Min Aung Hlaing, who led an entourage of Myanmar officials, also met Nepal’s Prime Minister KP Sharma Oli on Thursday, state media said, ahead of the summit focused on technical and economic matters. The Myanmar leader sat between the prime ministers of Bhutan and Sri Lanka at the head table during Thursday’s dinner with heads of BIMSTEC nations, Thai government photographs showed.
On the sidelines, Min Aung Hlaing had two-way meetings with Thai premier Paetongtarn Shinawatra and Indian Prime Minister Narendra Modi on Friday. In a post on X after meeting Min Aung Hlaing, Modi said cooperation on connectivity, capacity building and infrastructure development featured in their discussions.

With the Thai prime minister, the military leader discussed disaster prevention, transnational crime and the repatriation of those pulled out of scam centres, Thai officials said.

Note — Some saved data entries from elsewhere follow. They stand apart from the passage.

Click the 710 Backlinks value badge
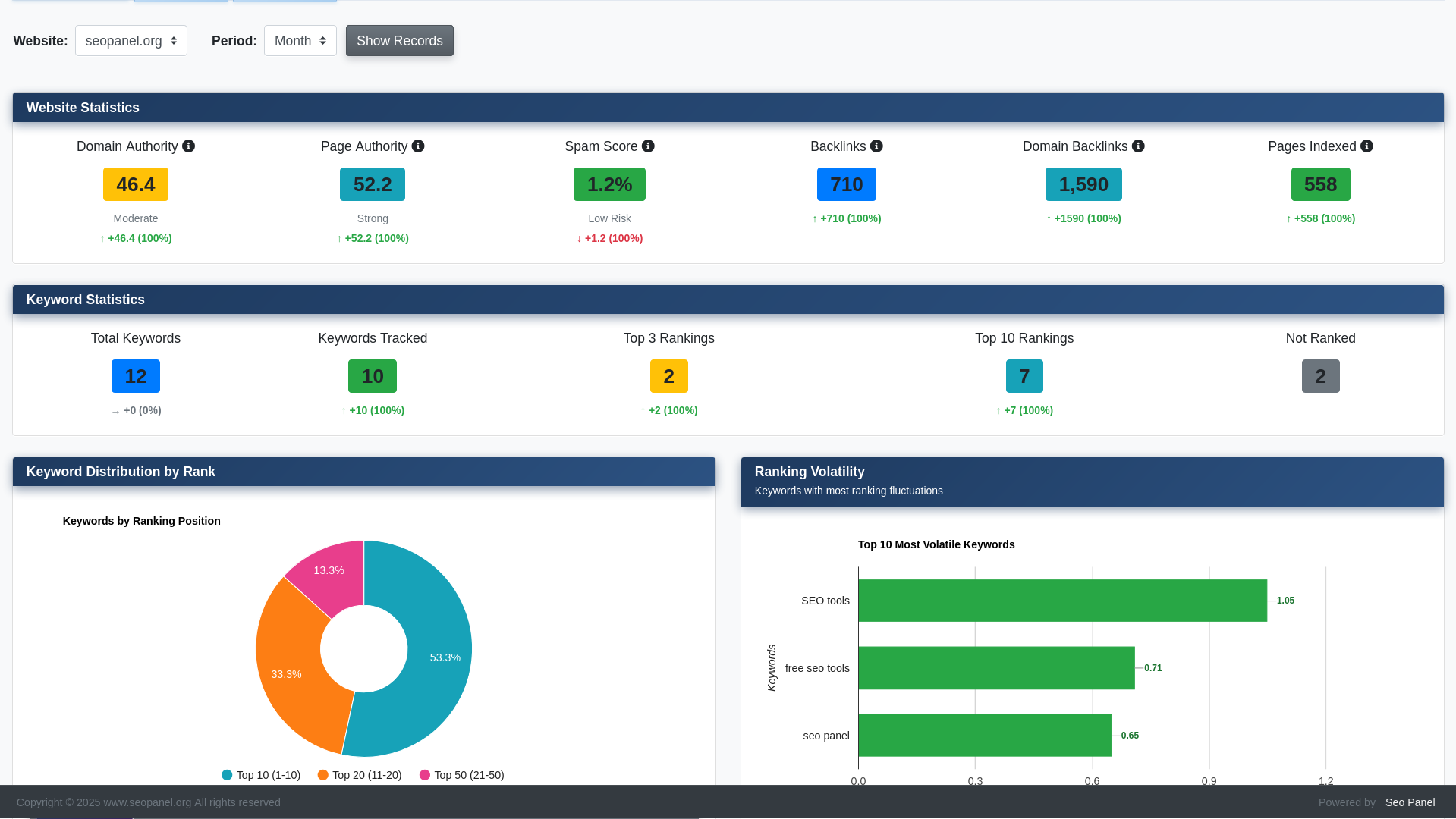 click(846, 184)
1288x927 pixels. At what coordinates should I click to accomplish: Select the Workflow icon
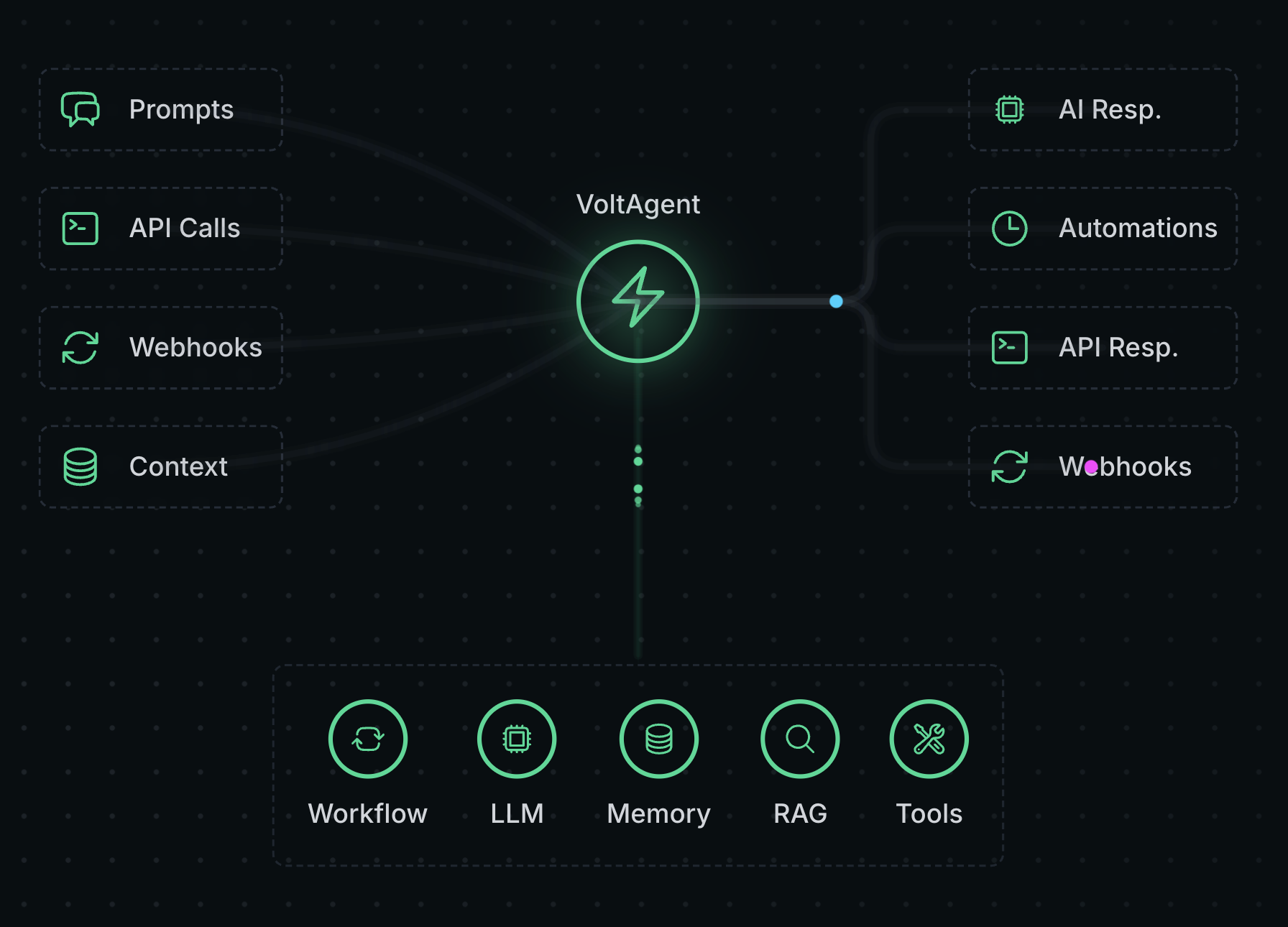click(x=367, y=739)
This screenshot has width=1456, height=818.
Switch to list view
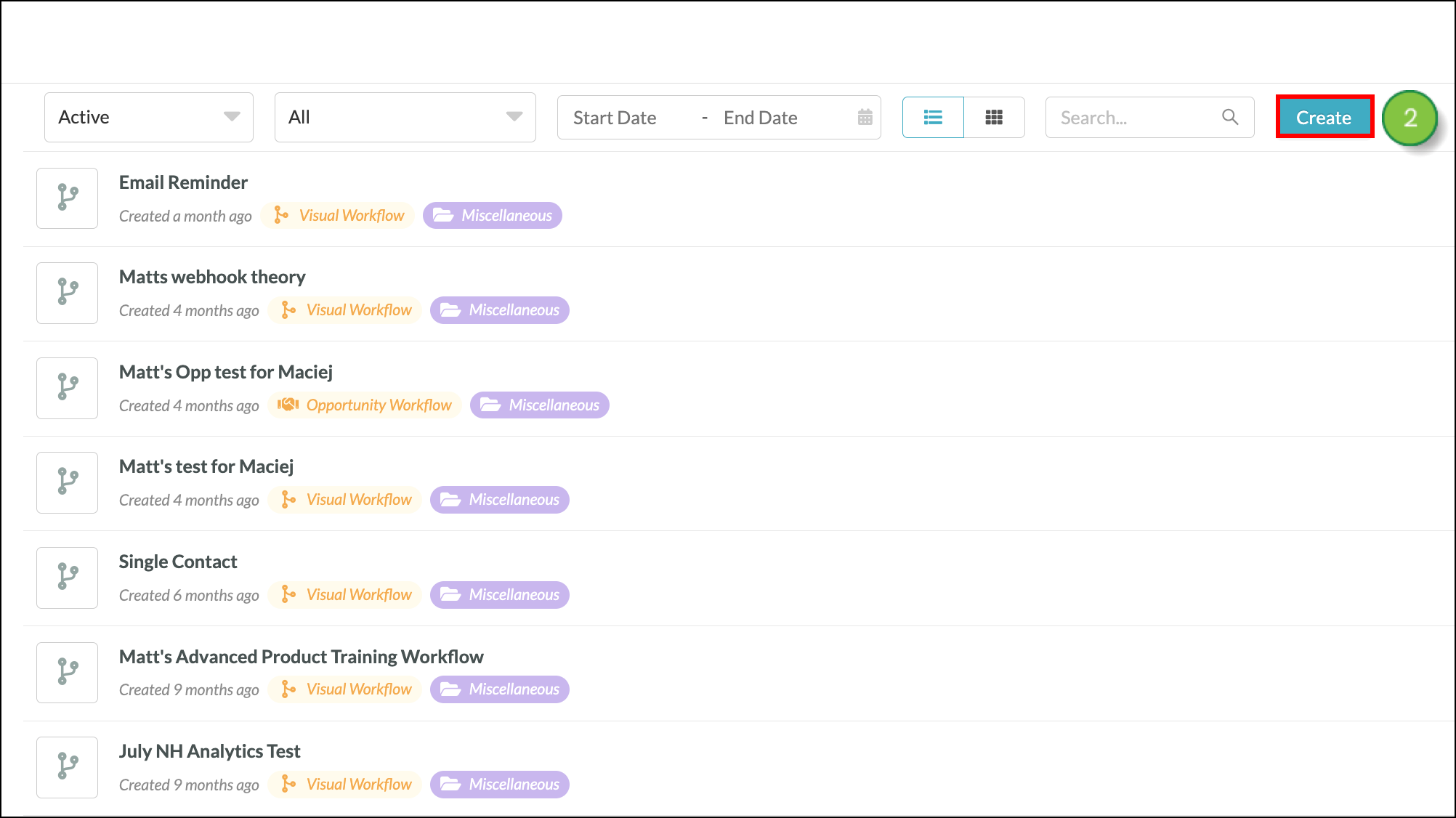click(933, 117)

The BIMSTEC meeting comes as Myanmar is still searching for survivors in the rubble left by a massive earthquake last week.
The magnitude 7.7 quake toppled thousands of buildings, collapsed bridges and buckled roads. The death toll rose to 3,085 on Thursday, with more than 4,700 people injured and at least 300 missing, the military said in a statement.

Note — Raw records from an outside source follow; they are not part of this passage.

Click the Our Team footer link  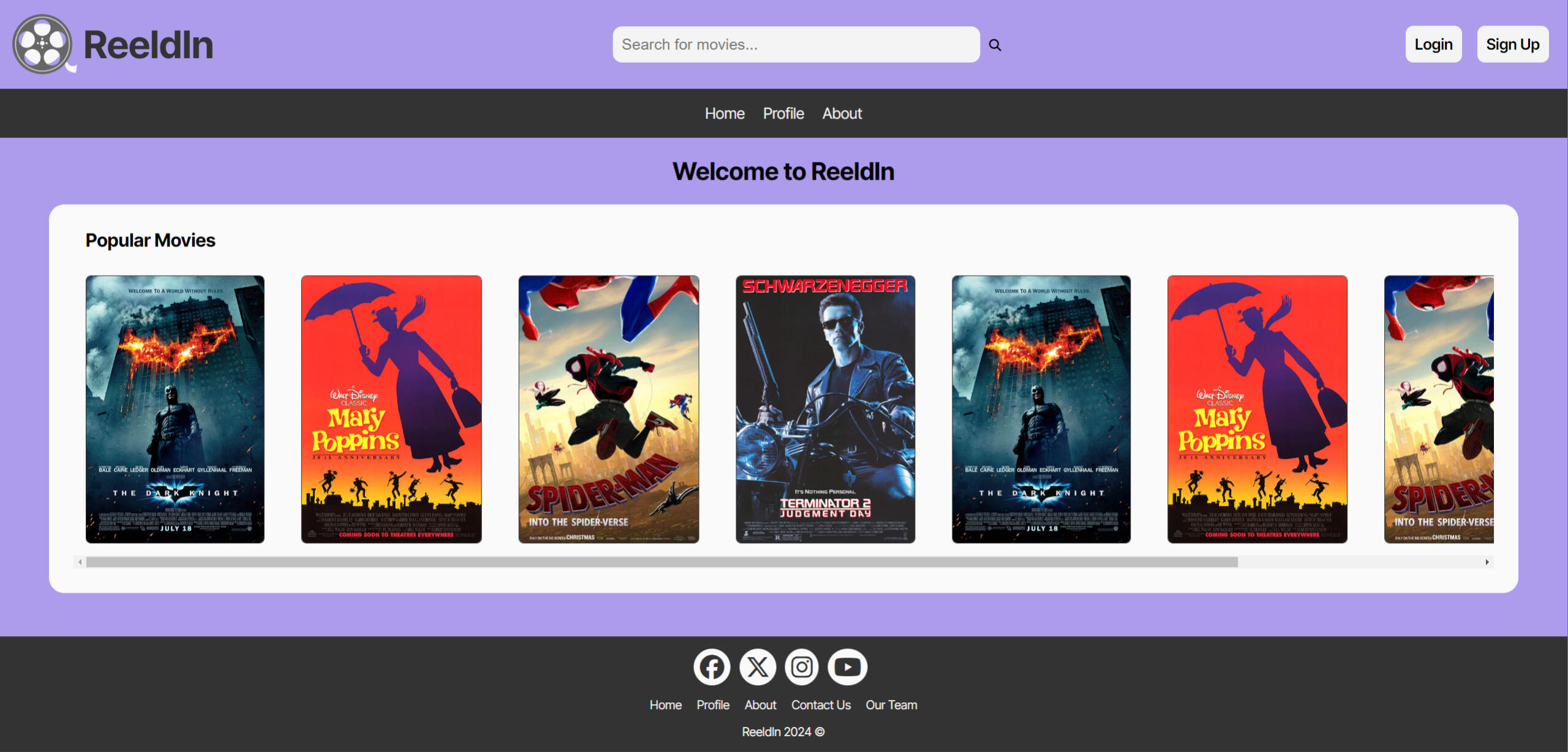[891, 705]
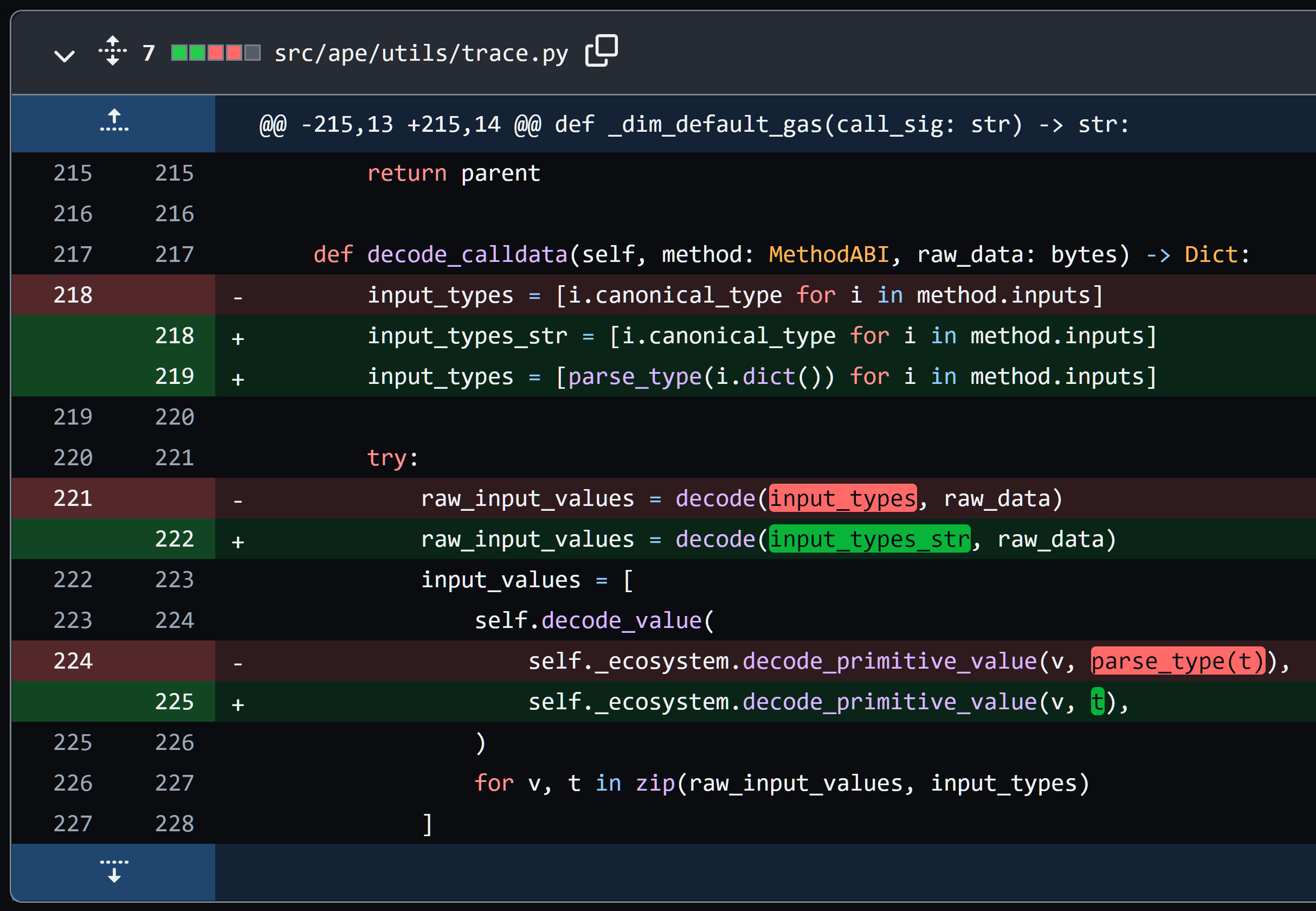The image size is (1316, 911).
Task: Click the hunk header with _dim_default_gas
Action: 694,124
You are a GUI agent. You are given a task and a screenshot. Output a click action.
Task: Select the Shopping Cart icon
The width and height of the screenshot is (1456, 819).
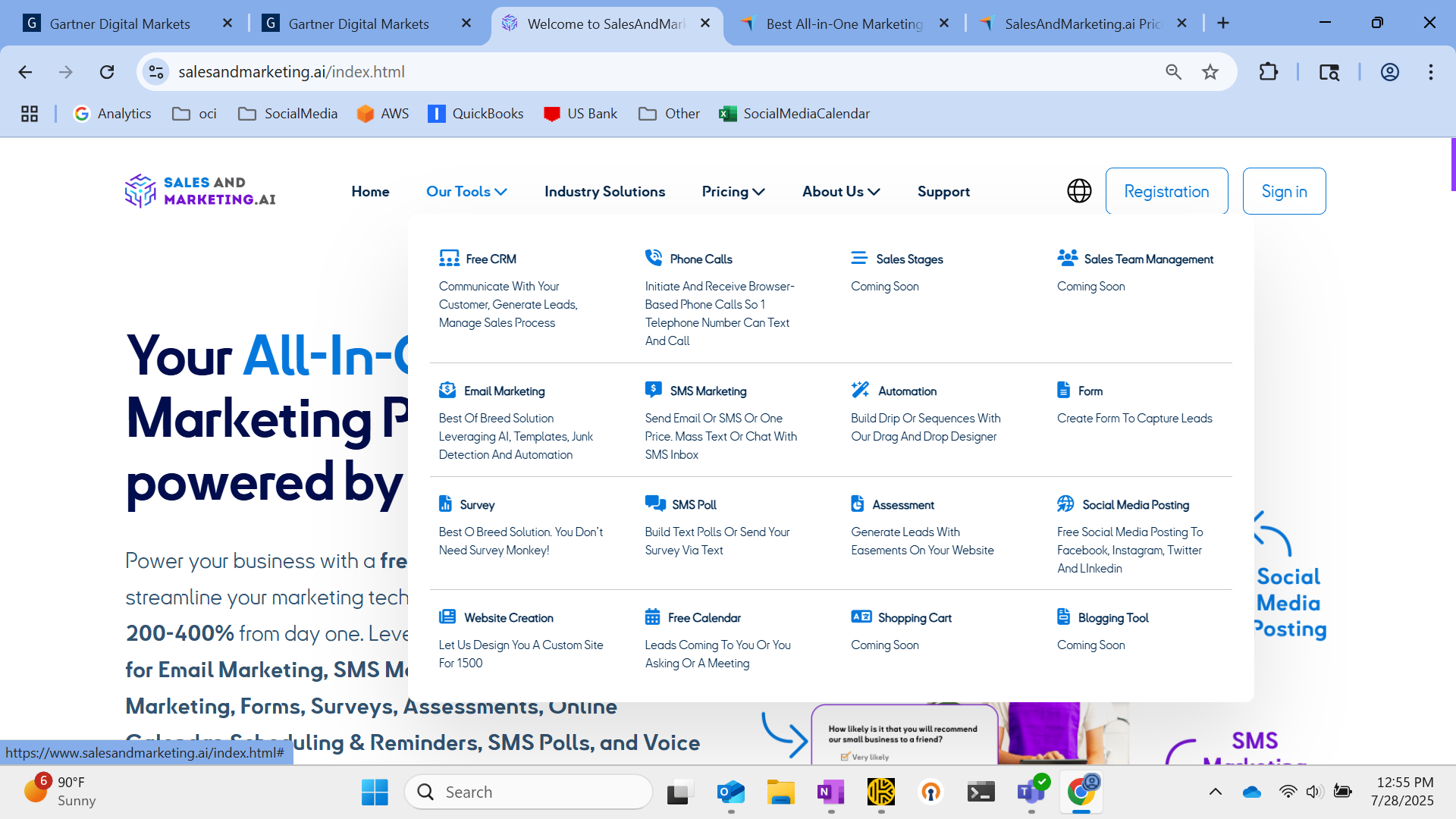tap(860, 617)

But even as people in Myanmar struggled with the aftermath of the earthquake, the military carried out air strikes on rebel groups, drawing angry condemnation from international powers.
This week, the military called for a temporary ceasefire that began on Wednesday until April 22 in operations against armed opponents, reflecting moves by a major rebel alliance and Myanmar’s shadow government that groups parts of the previous administration.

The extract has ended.